Some items found in Bell’s vehicle – including rope, tape, a knife and a rag – corroborated that, Madruga said.
Bell was arrested on suspicion of violating his parole, stemming from a previous conviction for cultivating marijuana, and held without bail while the DA’s office investigated. The felony charges filed Monday include attempted lewd or lascivious acts with a child younger than 14 and attempting to distribute lewd material to a minor, according to prosecutors.
Bell could face four years and four months if convicted of the charges, Assistant District Attorney Steve Fein said, although that does not take into account his criminal history.
In talking with police, Bell said he was planning to meet with the presumably 13-year-old girl, but only to talk, Madruga said.
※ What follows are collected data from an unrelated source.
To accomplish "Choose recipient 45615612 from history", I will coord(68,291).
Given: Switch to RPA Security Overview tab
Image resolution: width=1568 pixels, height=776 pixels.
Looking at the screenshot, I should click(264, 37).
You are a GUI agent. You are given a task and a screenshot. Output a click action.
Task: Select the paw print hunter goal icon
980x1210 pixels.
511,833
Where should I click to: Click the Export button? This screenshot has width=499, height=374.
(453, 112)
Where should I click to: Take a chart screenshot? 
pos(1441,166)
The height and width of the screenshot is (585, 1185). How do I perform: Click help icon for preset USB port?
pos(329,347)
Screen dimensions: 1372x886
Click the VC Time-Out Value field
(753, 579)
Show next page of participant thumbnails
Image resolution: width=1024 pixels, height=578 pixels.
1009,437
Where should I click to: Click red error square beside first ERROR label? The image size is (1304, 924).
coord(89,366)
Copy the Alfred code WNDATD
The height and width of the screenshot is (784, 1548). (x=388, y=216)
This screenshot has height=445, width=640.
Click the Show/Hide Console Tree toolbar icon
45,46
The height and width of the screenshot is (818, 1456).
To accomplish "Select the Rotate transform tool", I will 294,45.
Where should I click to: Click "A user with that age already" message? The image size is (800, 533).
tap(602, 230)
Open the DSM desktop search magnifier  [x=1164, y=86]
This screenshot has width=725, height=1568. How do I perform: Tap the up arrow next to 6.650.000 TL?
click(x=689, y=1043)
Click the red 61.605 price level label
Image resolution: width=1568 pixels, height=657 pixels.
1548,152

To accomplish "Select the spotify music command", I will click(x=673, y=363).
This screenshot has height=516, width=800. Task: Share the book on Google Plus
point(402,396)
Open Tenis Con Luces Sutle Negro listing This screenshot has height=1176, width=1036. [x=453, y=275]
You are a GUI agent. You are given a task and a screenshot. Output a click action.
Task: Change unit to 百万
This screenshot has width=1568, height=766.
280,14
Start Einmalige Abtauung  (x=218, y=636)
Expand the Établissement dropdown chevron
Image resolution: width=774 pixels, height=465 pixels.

Before the meet, Bell had rented a room at Motel 6 in Gilroy.
Police seized Bell’s computer from his home, which remains at the crime lab in San Jose. They also confiscated a printed copy of a photograph of a young girl Madruga posted with his teen-age profile.
At this point, nothing confiscated in Bell’s car or computer is pointing to other victims, Madruga said.
Bell’s arraignment was not scheduled at press time.